Document text:
'''

Dinengdeng (also called inabraw) is a dish of the Ilocano people of the Philippines, similar to pinakbet. It is classified as a bagoong monamon soup based dish. Unlike pinakbet, dinengdeng contains fewer vegetables and contains squash and more bagoong monamon soup base.

The dish may contain the following vegetables: saluyot (jute) leaves, the pods and leaves of the marunggay(horseradish), the leaves and fruits of parya (bitter melon), the (calabaza) squash and blossoms, alukon blossoms, kalunay (amaranth) leaves, sweet potato tubers and leaves, gourds (like kabatiti and tabungaw), string beans and shoots, talinum, chayote shoots, chili peppers, sabunganay (banana blossoms), corn, West-Indian pea blossoms, tangkoy (winter melon), eggplant, okra, winged beans, parda beans (chicharo), lima beans, various mushrooms like oyster mushrooms, whole taro, cassava tubers, purple yams, and wild potatoes.

'''

Reproduce the full text about dinengdeng word for word. The data that comes next is separate from the dinengdeng text.

Data excerpt:
'''

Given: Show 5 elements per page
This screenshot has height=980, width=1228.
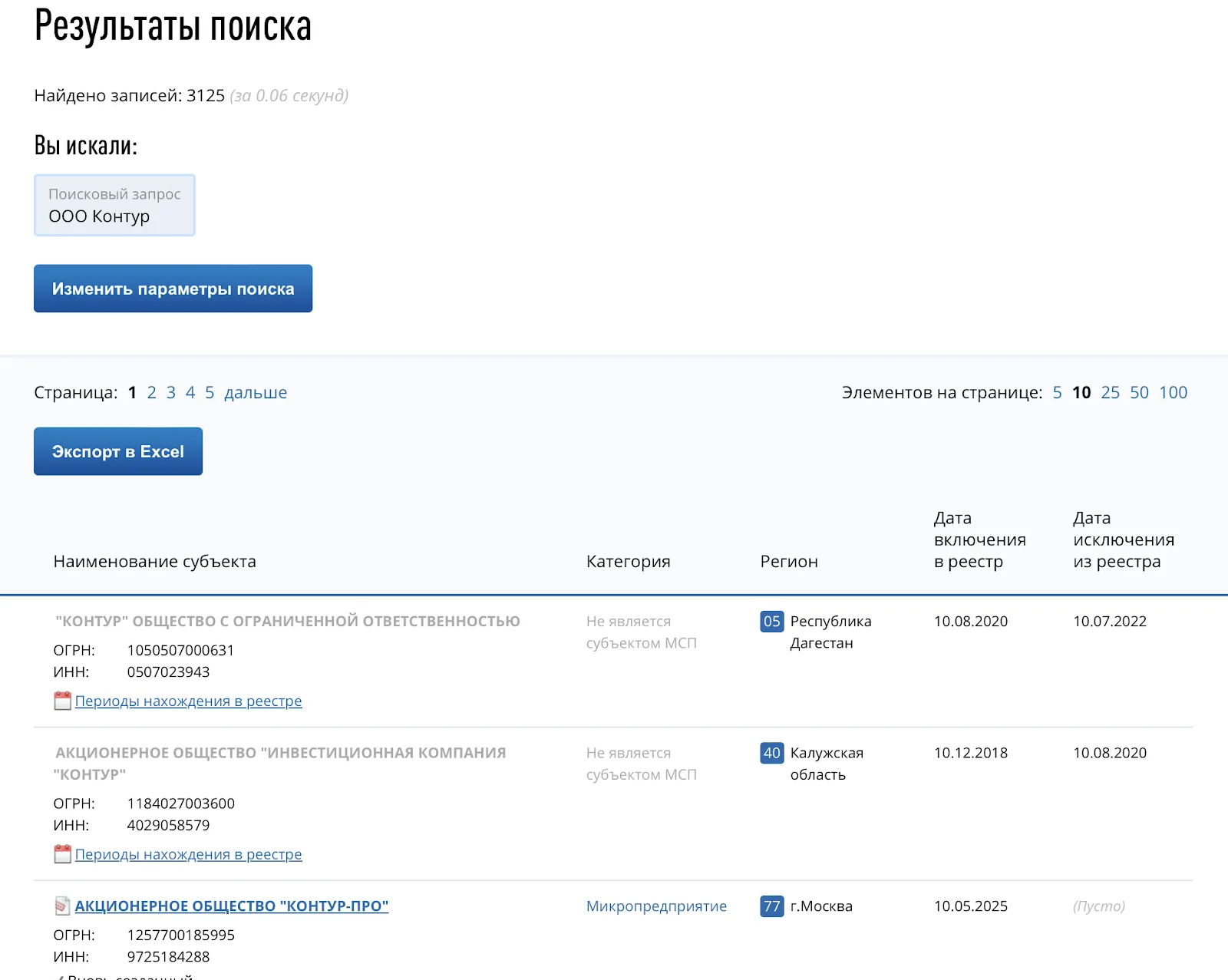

'''

Answer to the task:
Dinengdeng (also called inabraw) is a dish of the Ilocano people of the Philippines, similar to pinakbet. It is classified as a bagoong monamon soup based dish. Unlike pinakbet, dinengdeng contains fewer vegetables and contains squash and more bagoong monamon soup base.

The dish may contain the following vegetables: saluyot (jute) leaves, the pods and leaves of the marunggay(horseradish), the leaves and fruits of parya (bitter melon), the (calabaza) squash and blossoms, alukon blossoms, kalunay (amaranth) leaves, sweet potato tubers and leaves, gourds (like kabatiti and tabungaw), string beans and shoots, talinum, chayote shoots, chili peppers, sabunganay (banana blossoms), corn, West-Indian pea blossoms, tangkoy (winter melon), eggplant, okra, winged beans, parda beans (chicharo), lima beans, various mushrooms like oyster mushrooms, whole taro, cassava tubers, purple yams, and wild potatoes.